New insights and smart ideas are essential to make this kind of energy extraction profitable and financially sustainable. But the industry is maturing at breakneck speed and knowledge is increasing rapidly, thanks in part to innovative companies like Sigma Energy & Marine and experts like Johannes. The work on technology and method development for offshore renewable energy is right there in the borderland between research and innovation, and that is where Johannes thrives. It is also where he feels that he really has something to contribute.

“Wave energy has a bright future. There are many different types of wave power plants and several companies have already come a long way in the development of technology, even if the financial aspect remains a challenge”, says Johannes about the future of ocean-based renewable energy.

It is only relatively recently that the value of a better mix of energy types in the electrical system has been given wider recognition. Adding wave power to the energy mix can help to balance the renewable energy production. Typical wave power sites have much smaller percentage of time when there is no power production compared to wind energy. Therefore wave energy can often produce some energy also during periods of little to no wind when the demand for renewable energy increases rapidly. Therefore investment in wave power is a also to some extent an investment in grid stability, which motivates the high costs of setting up and maintaining a wave energy installation and helps to overcome the financial hurdles in the long run. The industry is now close to reaching that all-important financial sustainability. Making sure that installations are resilient enough to withstand the merciless stresses of nature is the task that Johannes and his colleagues at Sigma Energy & Marine are grappling with.
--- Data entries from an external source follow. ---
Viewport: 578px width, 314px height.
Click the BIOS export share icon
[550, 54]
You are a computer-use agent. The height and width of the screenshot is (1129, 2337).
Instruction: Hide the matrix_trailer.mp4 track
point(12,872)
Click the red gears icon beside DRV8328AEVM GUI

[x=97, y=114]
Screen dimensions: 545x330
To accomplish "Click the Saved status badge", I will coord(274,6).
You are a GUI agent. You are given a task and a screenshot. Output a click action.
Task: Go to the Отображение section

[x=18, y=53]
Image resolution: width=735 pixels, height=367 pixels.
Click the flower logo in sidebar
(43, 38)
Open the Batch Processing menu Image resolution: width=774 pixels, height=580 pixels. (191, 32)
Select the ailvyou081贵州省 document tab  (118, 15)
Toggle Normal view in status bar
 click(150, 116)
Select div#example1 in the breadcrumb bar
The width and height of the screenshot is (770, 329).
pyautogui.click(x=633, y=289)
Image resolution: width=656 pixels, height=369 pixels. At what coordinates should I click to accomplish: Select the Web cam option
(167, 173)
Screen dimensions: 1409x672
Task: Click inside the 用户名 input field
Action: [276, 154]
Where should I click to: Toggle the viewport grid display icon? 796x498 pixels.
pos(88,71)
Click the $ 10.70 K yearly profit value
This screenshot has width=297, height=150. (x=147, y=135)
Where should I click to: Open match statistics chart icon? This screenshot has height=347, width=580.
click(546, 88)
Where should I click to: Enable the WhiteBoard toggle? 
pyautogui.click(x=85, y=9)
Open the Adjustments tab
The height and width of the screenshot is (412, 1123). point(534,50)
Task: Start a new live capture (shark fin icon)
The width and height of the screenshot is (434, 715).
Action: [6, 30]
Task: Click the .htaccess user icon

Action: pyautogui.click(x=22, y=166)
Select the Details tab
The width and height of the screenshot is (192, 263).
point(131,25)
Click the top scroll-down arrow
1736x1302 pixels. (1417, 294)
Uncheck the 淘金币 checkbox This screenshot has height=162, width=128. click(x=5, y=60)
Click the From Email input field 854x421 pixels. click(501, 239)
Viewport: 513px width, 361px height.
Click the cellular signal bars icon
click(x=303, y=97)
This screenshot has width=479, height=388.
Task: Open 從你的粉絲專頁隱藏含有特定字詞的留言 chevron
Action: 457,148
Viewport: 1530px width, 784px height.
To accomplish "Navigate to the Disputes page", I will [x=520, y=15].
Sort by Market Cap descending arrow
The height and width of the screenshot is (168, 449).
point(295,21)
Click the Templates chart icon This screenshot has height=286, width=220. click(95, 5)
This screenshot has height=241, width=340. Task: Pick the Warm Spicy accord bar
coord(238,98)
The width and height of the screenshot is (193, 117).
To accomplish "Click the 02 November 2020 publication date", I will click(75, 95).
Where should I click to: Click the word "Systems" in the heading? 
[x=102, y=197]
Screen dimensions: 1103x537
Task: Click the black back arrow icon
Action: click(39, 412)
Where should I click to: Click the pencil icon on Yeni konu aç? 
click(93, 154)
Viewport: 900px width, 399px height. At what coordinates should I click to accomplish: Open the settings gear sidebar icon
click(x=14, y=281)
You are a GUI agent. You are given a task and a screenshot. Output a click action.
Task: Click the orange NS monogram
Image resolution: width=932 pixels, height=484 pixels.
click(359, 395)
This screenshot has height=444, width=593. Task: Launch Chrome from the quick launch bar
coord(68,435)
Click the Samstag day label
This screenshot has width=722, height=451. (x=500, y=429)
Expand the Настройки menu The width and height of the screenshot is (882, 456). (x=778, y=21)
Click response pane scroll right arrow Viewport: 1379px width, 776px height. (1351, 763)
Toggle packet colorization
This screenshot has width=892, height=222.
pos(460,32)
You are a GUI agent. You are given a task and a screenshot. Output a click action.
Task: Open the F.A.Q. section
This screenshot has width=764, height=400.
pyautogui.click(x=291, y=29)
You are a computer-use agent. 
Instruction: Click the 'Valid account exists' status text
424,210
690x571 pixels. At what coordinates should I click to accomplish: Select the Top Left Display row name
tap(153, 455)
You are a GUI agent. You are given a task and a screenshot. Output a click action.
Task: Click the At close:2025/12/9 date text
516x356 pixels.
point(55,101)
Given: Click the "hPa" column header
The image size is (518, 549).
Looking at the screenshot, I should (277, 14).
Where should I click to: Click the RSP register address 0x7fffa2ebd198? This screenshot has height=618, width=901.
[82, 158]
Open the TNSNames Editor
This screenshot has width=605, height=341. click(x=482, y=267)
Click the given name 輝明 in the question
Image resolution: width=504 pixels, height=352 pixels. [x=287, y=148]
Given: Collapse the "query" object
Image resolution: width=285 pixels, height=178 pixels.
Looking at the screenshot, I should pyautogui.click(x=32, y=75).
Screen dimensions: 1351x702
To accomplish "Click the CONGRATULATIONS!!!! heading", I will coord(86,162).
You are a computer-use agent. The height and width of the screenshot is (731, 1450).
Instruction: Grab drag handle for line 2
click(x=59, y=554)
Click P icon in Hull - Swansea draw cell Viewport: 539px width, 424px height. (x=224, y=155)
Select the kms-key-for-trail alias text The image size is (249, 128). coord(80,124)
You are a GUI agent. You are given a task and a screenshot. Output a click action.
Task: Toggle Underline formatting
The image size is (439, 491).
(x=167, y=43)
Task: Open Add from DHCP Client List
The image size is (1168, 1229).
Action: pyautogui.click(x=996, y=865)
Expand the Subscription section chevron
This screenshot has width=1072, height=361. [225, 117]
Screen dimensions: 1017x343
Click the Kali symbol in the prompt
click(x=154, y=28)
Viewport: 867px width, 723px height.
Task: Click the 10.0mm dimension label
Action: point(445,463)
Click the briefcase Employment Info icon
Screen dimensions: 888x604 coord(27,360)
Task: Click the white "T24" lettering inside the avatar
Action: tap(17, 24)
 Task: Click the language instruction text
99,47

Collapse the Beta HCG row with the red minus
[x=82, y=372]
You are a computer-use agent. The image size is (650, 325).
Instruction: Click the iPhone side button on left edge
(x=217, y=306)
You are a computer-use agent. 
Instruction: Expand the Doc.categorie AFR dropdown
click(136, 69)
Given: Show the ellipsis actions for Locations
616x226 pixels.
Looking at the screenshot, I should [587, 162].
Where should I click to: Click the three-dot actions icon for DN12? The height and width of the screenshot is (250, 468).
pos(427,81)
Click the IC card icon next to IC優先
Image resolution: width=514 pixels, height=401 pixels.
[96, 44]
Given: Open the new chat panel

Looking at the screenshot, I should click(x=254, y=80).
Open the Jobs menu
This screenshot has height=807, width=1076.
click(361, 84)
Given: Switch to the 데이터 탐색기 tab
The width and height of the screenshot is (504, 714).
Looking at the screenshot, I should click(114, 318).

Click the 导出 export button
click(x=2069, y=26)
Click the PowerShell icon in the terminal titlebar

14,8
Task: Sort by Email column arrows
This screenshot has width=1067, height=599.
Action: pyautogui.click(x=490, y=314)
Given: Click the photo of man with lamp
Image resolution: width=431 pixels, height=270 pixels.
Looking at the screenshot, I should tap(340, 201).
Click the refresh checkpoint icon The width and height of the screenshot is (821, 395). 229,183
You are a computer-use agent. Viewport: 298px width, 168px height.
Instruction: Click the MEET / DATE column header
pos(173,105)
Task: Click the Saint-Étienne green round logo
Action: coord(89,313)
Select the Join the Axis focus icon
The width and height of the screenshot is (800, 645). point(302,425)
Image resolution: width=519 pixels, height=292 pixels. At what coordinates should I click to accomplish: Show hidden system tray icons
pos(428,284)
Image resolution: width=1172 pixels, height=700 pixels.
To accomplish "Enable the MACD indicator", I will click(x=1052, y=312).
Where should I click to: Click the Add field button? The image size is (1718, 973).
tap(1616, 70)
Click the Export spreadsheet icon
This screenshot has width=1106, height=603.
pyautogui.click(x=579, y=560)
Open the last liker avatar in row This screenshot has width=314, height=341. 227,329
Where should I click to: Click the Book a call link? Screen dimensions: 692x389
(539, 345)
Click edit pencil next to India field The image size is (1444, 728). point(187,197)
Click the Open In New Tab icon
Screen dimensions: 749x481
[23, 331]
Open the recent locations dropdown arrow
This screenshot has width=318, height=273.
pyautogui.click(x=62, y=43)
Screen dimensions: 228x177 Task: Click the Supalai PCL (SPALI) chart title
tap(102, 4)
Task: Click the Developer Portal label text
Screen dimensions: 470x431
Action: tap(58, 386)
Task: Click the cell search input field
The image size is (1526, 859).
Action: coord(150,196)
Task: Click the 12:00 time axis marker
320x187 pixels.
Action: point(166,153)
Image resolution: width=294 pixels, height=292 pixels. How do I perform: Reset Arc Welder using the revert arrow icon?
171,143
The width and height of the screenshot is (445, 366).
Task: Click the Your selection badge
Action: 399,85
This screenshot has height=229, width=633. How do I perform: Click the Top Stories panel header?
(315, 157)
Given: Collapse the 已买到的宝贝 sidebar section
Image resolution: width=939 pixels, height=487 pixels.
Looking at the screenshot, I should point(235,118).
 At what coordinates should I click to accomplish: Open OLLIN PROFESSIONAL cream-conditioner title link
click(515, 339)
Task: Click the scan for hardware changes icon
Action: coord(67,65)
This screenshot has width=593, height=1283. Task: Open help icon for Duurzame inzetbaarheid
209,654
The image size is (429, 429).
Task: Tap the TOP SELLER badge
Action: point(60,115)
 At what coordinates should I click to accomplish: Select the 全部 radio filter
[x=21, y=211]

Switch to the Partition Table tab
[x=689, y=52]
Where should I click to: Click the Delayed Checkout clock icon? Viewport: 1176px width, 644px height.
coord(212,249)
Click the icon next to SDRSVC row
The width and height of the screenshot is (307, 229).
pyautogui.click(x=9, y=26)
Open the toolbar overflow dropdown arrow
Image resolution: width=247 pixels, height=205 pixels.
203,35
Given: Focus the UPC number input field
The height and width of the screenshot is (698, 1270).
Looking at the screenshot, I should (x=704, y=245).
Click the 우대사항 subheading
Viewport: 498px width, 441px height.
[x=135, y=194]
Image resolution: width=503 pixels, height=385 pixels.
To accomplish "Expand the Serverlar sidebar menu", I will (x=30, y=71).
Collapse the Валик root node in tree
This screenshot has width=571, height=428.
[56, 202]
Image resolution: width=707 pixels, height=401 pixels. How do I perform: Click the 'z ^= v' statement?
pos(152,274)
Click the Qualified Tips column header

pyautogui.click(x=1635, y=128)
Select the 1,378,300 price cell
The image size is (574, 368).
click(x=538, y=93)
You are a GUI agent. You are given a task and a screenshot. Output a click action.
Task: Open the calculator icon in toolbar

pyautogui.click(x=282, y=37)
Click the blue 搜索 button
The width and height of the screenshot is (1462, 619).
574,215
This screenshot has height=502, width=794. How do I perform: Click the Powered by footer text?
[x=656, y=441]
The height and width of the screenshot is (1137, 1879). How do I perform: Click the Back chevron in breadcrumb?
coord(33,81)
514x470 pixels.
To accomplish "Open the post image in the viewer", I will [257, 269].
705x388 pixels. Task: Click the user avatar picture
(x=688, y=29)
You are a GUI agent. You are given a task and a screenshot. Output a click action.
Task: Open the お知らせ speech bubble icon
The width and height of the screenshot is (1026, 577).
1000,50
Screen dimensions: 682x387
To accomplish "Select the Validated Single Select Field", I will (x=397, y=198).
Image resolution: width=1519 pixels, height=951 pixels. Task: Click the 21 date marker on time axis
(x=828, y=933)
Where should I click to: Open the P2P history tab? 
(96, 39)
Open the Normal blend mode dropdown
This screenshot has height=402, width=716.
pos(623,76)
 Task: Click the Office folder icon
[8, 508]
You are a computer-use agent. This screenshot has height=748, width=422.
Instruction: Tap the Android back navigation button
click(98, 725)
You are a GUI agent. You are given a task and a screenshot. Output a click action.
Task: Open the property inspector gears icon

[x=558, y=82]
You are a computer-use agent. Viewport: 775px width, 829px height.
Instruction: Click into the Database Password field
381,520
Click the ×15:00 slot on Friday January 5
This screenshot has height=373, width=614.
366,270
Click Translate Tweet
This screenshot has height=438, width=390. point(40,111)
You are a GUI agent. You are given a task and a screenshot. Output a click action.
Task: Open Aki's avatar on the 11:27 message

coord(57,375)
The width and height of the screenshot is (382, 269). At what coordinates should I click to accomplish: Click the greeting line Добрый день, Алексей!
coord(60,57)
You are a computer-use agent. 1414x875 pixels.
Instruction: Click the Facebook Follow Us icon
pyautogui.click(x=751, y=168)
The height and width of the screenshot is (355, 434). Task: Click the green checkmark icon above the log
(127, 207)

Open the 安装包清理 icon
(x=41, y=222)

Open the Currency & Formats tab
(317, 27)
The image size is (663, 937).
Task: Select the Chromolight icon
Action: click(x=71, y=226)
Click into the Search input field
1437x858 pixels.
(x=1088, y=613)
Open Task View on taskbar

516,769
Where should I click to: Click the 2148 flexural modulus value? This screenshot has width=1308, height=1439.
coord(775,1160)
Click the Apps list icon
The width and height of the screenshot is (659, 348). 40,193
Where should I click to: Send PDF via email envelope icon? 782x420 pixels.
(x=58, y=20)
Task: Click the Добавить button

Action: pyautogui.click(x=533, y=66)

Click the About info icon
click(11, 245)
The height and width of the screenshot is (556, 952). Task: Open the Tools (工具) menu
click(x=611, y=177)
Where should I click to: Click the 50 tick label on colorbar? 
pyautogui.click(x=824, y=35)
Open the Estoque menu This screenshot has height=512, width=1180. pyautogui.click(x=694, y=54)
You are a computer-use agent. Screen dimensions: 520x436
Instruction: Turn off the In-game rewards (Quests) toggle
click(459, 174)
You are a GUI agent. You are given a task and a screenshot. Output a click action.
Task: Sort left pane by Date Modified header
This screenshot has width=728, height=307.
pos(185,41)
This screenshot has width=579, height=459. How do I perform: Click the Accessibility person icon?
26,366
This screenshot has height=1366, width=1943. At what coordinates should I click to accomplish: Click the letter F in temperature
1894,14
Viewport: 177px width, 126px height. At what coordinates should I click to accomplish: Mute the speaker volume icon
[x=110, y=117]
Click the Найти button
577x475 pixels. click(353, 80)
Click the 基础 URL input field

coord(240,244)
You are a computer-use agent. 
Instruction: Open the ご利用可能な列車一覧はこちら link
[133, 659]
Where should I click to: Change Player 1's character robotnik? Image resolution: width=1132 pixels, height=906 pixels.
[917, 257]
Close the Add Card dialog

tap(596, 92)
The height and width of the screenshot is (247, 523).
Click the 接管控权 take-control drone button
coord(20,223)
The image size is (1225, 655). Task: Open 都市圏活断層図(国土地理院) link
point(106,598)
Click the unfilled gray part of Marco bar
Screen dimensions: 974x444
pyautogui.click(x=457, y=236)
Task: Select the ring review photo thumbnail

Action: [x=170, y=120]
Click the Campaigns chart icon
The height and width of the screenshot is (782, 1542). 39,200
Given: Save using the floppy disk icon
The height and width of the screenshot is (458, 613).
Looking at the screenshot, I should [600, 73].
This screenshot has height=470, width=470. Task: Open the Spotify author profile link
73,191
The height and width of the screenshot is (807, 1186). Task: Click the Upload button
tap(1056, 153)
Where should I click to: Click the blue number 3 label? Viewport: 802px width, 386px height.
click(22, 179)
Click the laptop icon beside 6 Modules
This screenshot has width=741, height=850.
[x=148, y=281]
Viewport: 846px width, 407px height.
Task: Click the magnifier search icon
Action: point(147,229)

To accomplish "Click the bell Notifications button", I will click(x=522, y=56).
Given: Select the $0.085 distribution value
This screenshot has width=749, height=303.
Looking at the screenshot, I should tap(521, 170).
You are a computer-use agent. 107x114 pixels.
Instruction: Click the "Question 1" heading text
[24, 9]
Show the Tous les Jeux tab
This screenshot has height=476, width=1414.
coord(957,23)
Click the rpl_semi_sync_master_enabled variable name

But they also play an important role in the work of developing the models, calculations and products that will take the industry one step closer to a commercially and environmentally sustainable future.

“The collaboration with my colleagues has given me so many insights and a deeper understanding of technical solutions.”

“There is, of course, some impact on nature even when it comes to wave power. The life cycle of the material in the construction, sound emission from the machinery, and the impact on the seabed when we attach the anchor are all things which need to be taken into consideration. But this impact is not even close to the damage done to the seabed by other human activities, such as bottom trawling for example. Ocean-based energy parks can also serve as marine nature reserves where fish and other sea-creatures are protected from commercial fishing”, says Johannes, expanding on the various benefits that this technology brings with it, in addition to the fossil-free energy it creates.

The new wave in fossil-free energy extraction is here, and Johannes and his colleagues have the knowledge and expertise to help anyone who wants to establish an ocean-based energy park or develop sustainable energy technology in a marine environment. Knowledge that is based on both new research and experience from the fossil fuel industry, which combined proves invaluable in the quest for more sustainable energy extraction.

“It is our way of contributing”, says Johannes about Sigma Energy & Marine's role in creating a slightly brighter, slightly greener future for our hard-pressed planet.